### EXERCISE DIRECTIONS
Please transcribe the listing below exactly, but only from the line containing "[Instagram] (605, 1026)" through its last line.

━━━━━ RECORDS PROVIDED ━━━━━

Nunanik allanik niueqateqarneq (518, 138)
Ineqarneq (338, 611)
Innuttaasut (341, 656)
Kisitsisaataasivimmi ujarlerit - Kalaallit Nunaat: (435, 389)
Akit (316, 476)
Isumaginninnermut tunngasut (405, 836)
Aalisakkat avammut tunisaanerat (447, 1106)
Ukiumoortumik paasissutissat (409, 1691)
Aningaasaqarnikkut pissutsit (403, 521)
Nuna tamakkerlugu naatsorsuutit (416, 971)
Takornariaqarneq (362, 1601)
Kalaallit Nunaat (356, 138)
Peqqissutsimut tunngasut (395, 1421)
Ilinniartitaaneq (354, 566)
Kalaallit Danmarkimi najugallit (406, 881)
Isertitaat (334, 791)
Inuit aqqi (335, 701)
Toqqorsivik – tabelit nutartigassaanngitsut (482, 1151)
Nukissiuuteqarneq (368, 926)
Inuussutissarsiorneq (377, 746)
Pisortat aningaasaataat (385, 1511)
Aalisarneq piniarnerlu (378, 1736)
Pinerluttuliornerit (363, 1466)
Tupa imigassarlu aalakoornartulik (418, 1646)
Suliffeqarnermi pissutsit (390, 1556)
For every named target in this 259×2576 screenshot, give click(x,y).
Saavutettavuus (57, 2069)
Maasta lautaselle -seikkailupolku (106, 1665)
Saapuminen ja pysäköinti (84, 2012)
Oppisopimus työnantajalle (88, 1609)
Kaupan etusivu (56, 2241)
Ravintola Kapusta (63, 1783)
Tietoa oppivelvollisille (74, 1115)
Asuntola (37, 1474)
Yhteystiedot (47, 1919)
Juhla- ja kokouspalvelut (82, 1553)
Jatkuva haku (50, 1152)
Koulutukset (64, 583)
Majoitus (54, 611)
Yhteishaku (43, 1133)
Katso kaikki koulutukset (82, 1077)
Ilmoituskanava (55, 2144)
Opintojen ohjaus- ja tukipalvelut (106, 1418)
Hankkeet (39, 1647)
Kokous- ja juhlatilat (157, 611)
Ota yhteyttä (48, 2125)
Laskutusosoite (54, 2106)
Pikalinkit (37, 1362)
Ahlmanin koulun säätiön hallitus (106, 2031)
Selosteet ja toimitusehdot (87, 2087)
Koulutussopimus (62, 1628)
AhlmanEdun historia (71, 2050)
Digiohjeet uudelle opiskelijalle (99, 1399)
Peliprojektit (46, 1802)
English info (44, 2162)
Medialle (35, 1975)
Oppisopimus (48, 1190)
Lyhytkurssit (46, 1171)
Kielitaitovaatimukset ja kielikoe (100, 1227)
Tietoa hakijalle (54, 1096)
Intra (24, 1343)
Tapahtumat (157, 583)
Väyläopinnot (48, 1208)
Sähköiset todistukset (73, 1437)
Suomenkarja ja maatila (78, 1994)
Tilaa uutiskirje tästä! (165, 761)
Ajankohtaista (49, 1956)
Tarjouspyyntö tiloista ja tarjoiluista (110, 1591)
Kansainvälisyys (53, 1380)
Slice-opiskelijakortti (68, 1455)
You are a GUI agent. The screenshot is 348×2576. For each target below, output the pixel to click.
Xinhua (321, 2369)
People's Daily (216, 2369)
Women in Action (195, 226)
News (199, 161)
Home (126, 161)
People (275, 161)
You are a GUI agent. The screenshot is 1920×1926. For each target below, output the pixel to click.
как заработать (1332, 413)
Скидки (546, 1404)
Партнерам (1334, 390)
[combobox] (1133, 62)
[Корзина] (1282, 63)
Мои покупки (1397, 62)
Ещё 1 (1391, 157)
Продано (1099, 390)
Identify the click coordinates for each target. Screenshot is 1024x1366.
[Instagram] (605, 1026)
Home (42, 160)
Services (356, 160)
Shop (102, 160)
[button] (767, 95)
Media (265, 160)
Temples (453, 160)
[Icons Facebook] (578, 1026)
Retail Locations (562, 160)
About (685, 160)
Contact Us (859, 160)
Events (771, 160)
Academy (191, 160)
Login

━━━━━

### REPLY TO THE EXERCISE
[Instagram] (605, 1026)
Home (42, 160)
Services (356, 160)
Shop (102, 160)
[button] (767, 95)
Media (265, 160)
Temples (453, 160)
[Icons Facebook] (578, 1026)
Retail Locations (562, 160)
About (685, 160)
Contact Us (859, 160)
Events (771, 160)
Academy (191, 160)
Login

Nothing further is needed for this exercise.